Eye patients regularly have digital images taken of their eyes to diagnose and assess possible disease such as macular degeneration. These images include photographs of the retina, the tissue that senses light. Cross-sectional images of the retina are also regularly obtained. These advanced optical coherent tomogram (OCT) scans show all the different cellular layers the retina contains and can have over a million data points in one single image.

Retinal photographs are an important part of the national diabetic retinopathy screening programme in the UK. With diabetes on the increase, many people do not realise that this condition can lead to sight loss if it’s not treated.

Diabetes can affect eyesight through your blood vessels

Diabetes affects small blood vessels, damaging the retina. When the blood vessels in the central area of the retina (the macula) are affected, it’s known as diabetic maculopathy. Screening is a way of detecting the condition early before any noticeable changes affect vision. Diabetic retinopathy doesn’t usually cause any noticeable symptoms in the early stages.

The convergence of increasing computing power and the ability to access and quickly diagnose the millions of scans by a limited number of eye doctors and technicians , would be almost impossible. This is why computers, and the way we use their learning abilities, can make such a difference to the number of patients that can be diagnosed early and eventually treated to save their sight.

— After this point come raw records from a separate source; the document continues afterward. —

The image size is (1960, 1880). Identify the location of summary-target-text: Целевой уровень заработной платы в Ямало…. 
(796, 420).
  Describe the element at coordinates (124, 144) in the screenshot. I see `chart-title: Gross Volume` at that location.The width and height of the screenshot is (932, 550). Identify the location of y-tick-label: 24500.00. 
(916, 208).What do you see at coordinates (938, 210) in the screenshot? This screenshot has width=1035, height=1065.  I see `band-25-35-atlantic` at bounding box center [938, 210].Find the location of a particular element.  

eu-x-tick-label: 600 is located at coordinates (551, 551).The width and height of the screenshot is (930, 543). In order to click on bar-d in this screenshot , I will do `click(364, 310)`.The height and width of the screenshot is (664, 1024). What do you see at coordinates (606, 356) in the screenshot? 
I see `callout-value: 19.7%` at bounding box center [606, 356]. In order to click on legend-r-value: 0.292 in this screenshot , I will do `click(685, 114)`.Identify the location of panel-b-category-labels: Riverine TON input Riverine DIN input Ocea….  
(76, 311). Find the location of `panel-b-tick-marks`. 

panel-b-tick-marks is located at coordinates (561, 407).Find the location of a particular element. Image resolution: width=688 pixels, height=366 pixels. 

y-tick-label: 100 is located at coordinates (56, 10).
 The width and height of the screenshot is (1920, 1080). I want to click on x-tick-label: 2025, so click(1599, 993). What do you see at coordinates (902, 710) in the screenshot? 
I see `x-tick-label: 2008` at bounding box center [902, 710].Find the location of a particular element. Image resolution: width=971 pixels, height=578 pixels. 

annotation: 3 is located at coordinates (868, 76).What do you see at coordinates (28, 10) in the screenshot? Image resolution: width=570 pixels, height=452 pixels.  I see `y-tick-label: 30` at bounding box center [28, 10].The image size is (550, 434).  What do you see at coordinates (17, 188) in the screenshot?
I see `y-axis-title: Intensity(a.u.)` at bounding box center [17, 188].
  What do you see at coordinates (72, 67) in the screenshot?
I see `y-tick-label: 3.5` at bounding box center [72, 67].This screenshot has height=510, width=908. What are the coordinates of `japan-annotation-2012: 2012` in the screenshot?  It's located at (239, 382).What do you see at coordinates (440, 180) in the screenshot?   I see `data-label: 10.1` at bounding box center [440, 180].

AI can detect your age, gender, blood pressure and smoking habits from retinal photographs

An early example of the power of this approach includes a study of retinal photographs where, after a period of training on several hundreds of thousands of retinal photographs, computers were able to analyse photographs of an eye and very accurately predict the age of the patient, their gender, their blood pressure, whether they smoked and what their blood sugar measurement was likely to be. No human could look at a retinal photograph and accurately generate such information.

A collaborative study between Moorfields Eye Hospital and Google DeepMind demonstrates how a computer algorithm could analyse OCT images and make accurate referral suggestions, which are comparable to the standards of a clinical experts; therefore deciding whether that patient has a sight threatening problem that requires urgent attention or not.

AI can help experts diagnose more patients more efficiently

What this means for the future is that computer algorithms generated by artificial intelligence will help manage patients more speedily and as accurately as clinical experts. This will help us manage the ever-increasing number of patients who have serious eye problems such as macular degeneration or diabetic retinopathy.

The power of artificial intelligence will also help us better understand the fundamental cause of diseases too, and institutions are investing in the future.  The Wellcome Trust has recently funded a project to use artificial intelligence to find the earliest changes in the visual system that cause macular degeneration. The exciting expectation is that the research, which I am leading, will ultimately develop new treatments to save sight.